American professional wrestler

Robert Goodwin (born November 1, 1981), better known by the ring name Hallowicked, is an American professional wrestler. He has performed primarily in the Chikara professional wrestling promotion, where he started his career in May 2002. His accomplishments in the promotion include becoming the inaugural Young Lions Cup Champion, a one-time Campeon de Parejas, a two-time Grand Champion and the winner of the 2003 Tag World Grand Prix and 2012 King of Trios tournaments. He served as an assistant trainer at The Wrestle Factory, operated by Chikara founder Mike Quackenbush. Throughout his career he has also worked for promotions such as Combat Zone Wrestling, Dragon Gate USA, Evolve Wrestling, Full Impact Pro, Jersey All Pro Wrestling, Pro Wrestling Guerrilla and Ring of Honor. He is known for his ghoulish looks and incoherent speech pattern.

==Professional wrestling career==

===Chikara (2002–2020)===
====Training====
Hallowicked received his initial training from Chikara founders Mike Quackenbush and Reckless Youth at the Chikara Wrestle Factory, where he was trained on the first term of the school alongside the likes of UltraMantis Black and Icarus. Hallowicked and Icarus were childhood friends and entered the school with the intention of becoming a tag team.

====Night Shift (2002–2003)====
Hallowicked made his professional wrestling debut on Chikara's inaugural show on May 22, 2002, as a member of the three man rudo (bad guy) stable Night Shift, with partners Blind Rage and Ichabod Slayne. In their first professional wrestling match, Hallowicked and Slayne were defeated by Marshal Law and Love Bug in a tag team match. On the second show on May 31 Night Shift picked up their first victory in a six-man tag team match against Don Montoya and their trainers Mike Quackenbush and Reckless Youth. On November 9 Hallowicked entered Chikara's first ever Young Lions Cup tournament, a two-day tournament meant for wrestlers who had wrestled under 50 matches as a professional. After defeating DJ Skittlez in his first round match and Gran Akuma in the semifinals, Hallowicked advanced to the finals of the tournament, where he defeated Mister ZERO to become the first Young Lions Cup Champion.
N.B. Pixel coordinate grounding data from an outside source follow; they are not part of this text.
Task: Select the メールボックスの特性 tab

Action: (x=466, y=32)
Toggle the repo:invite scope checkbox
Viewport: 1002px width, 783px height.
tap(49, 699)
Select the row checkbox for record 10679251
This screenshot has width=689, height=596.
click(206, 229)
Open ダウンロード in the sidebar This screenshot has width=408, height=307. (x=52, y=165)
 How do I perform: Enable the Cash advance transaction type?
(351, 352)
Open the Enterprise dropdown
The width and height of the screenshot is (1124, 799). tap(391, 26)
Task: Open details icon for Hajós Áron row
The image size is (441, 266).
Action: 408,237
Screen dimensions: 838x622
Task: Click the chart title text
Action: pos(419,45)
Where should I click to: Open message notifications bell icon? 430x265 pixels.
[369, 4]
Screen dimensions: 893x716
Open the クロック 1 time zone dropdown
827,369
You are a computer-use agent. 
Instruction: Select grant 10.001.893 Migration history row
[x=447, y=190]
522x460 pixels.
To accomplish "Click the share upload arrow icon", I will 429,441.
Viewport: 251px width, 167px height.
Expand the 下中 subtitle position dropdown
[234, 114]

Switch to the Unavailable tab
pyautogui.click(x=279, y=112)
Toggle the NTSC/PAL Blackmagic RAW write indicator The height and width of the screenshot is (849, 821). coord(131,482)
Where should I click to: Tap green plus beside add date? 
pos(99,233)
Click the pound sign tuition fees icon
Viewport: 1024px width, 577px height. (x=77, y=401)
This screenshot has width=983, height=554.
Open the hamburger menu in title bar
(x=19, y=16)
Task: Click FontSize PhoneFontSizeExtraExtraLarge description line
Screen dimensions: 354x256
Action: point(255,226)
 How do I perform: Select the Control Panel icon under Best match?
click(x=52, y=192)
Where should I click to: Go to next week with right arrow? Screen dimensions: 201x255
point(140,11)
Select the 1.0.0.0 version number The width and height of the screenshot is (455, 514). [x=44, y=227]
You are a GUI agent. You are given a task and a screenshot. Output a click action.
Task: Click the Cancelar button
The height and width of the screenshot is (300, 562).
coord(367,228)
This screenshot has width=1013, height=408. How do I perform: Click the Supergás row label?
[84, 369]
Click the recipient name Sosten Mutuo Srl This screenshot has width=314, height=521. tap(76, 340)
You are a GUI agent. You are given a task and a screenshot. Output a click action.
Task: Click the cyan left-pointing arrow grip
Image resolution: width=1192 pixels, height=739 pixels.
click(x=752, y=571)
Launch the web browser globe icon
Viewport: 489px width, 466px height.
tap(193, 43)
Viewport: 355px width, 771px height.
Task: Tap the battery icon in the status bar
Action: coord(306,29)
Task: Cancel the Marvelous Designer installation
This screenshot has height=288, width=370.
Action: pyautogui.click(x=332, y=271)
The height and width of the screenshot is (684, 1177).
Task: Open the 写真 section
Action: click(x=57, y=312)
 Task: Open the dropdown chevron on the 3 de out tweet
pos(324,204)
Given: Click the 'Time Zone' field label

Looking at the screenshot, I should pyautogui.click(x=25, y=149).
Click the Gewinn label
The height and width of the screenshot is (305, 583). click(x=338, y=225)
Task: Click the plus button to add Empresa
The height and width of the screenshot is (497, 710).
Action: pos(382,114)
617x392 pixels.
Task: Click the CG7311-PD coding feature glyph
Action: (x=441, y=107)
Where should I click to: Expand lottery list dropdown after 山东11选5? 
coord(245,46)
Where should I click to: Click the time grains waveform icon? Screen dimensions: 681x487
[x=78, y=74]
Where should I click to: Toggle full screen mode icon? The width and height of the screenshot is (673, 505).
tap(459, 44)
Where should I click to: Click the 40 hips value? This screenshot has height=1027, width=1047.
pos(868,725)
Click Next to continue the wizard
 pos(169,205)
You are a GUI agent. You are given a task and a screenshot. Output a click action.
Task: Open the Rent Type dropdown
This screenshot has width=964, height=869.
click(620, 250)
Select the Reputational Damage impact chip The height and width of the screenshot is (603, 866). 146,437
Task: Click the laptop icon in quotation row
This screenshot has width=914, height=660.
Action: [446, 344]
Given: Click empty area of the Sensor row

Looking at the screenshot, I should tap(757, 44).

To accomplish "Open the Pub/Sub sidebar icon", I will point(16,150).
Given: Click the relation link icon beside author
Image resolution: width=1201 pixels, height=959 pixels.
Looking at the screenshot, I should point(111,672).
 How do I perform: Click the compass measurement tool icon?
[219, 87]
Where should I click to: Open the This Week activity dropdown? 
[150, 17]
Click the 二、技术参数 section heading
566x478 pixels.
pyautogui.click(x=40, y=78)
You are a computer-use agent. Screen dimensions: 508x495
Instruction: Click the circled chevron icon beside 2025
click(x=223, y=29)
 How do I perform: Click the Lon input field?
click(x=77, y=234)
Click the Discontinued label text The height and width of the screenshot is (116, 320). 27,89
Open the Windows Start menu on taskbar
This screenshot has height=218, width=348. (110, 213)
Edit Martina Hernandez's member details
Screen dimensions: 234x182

After the tournament, Hallowicked decided to side with Blind Rage, when he and Ichabod Slayne had a falling-out. Slayne left the stable and spent the rest of the year feuding with Blind Rage. On April 12, 2003, Hallowicked successfully defended his Young Lions Cup against his former stable mate, who had lost his mask in a Hair vs. Mask match with Blind Rage and had renamed himself Icarus. On July 5 Hallowicked and Blind Rage entered Chikara's first ever Tag World Grand Prix. In the opening round of the tournament, they defeated Team IWA-MS (Brad Bradley and Jimmy Jacobs) and in the semifinals Team F.I.S.T. (Icarus and Gran Akuma). On July 26 Night Shift defeated Ultra/Zero (Mister ZERO and UltraMantis) in the finals of the tournament to win the first ever Tag World Grand Prix. Night Shift's success was not limited only to Chikara, as during this time they were also able to win North American Wrestling Federation's Tag Team Championship.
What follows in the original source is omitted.